WESTERWELLE: Diese Reform ist notwendig. Bund und Länder haben sich schon viel zu oft im Weg gestanden. Deswegen wird sie an uns nicht scheitern. Wir legen aber Wert darauf, daß auch die Reform der Finanzverfassung schon zum Anfang dieses Jahres angegangen wird. Das ist mir übrigens von der Bundeskanzlerin und von Franz Müntefering in einem Gespräch während der Koalitionsverhandlungen ausdrücklich zugesagt worden. Dies kann nur eine stärkere Trennung der Ebenen und Verantwortlichkeiten bedeuten. Wir bestehen darauf, daß diese verbindliche Zusage von der Union und der SPD eingehalten wird. Andernfalls machen wir nicht mit.

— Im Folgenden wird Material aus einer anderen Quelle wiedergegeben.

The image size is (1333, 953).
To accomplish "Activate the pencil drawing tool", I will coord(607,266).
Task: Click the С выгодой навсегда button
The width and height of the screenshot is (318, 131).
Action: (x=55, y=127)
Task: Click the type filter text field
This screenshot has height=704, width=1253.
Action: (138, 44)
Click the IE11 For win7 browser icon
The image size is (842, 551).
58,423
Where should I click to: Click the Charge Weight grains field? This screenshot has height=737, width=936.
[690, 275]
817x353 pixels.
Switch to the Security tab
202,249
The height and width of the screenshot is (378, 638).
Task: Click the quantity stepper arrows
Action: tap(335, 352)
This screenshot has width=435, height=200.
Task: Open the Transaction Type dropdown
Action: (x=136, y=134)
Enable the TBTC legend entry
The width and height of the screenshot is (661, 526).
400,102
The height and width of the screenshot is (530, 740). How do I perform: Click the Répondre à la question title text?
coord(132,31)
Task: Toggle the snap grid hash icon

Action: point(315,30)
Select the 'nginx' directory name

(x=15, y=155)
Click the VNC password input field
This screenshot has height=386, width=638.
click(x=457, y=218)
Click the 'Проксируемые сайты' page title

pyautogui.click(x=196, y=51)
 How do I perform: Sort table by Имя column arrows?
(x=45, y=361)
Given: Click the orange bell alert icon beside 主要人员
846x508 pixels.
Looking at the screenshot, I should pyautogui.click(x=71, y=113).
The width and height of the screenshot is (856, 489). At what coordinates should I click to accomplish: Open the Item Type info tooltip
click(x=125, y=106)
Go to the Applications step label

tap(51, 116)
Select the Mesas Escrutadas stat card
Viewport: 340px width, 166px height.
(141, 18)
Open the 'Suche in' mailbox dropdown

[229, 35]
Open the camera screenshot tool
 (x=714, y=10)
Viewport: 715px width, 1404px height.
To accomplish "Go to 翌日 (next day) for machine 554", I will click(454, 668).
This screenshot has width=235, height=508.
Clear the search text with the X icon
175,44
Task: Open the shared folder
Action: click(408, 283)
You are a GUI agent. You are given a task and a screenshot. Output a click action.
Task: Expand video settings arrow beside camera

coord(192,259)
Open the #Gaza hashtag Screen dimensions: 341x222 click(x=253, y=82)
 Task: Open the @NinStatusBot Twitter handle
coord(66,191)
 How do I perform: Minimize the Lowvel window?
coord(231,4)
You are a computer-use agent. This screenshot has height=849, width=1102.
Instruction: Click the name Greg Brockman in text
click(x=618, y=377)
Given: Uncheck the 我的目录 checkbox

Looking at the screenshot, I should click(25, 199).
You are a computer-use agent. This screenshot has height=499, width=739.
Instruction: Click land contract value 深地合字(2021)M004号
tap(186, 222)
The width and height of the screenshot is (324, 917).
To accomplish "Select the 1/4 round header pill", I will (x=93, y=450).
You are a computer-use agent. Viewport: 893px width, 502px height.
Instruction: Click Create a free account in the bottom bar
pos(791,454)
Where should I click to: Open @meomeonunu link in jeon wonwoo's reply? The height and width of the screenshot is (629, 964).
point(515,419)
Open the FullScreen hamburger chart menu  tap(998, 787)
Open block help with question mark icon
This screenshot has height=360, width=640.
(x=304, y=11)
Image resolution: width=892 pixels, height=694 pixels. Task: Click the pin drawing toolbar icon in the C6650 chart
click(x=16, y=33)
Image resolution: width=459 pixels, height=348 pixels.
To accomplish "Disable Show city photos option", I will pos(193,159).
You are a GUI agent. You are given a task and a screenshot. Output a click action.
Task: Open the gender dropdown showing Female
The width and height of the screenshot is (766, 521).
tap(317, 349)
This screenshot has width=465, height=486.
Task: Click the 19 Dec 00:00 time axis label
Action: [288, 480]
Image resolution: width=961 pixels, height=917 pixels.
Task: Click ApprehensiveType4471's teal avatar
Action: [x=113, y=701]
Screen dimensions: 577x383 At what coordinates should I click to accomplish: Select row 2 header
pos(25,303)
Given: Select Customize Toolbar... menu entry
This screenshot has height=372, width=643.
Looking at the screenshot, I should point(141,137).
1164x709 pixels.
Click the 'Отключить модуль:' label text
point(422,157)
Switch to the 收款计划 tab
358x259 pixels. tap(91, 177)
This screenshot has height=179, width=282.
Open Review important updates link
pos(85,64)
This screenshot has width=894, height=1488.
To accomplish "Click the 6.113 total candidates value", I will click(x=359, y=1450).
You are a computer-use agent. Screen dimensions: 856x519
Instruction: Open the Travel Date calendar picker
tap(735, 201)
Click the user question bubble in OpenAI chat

Frage: Überschätzt die FDP nicht Ihre Macht?
WESTERWELLE: Wir sind derzeit im Bundesrat so stark wie die SPD, das wissen viele nicht.. Wenn die Landtagswahlen für uns in diesem Jahr gut laufen, könnten wir auch die Erhöhung der Mehrwertsteuer verhindern.
Frage: Aber dazu müßten sie erst einmal in Mecklenburg-Vorpommern und Berlin an die Regierung kommen.
WESTERWELLE: Wir stehen bei allen fünf in diesem Jahr anstehenden Landtagwahlen pumperlgesund da. Im übrigen hat auch die große Koalition in Schleswig-Holstein bei der Beamtenbesoldung in dieser Woche den Konflikt mit Berlin gesucht. Eine wachsende FDP könnte einen Meinungsdruck erzeugen und den einen oder anderen in den Ländern auf den Kurs der wirtschaftlichen Vernunft und sozialen Verantwortung bringen. Übrigens hat sich auch die übergroße Mehrheit der Wähler bei der Bundestagswahl gegen diese Steuererhöhung entschieden. Sie kommt nur, weil die SPD umgefallen ist. Es ist eine absurde Kompromißfindung, daß aus den versprochenen null Prozent der Sozialdemokraten und den angekündigten zwei Prozent der Union am Ende drei Prozent Mehrwertsteuererhöhung geworden sind.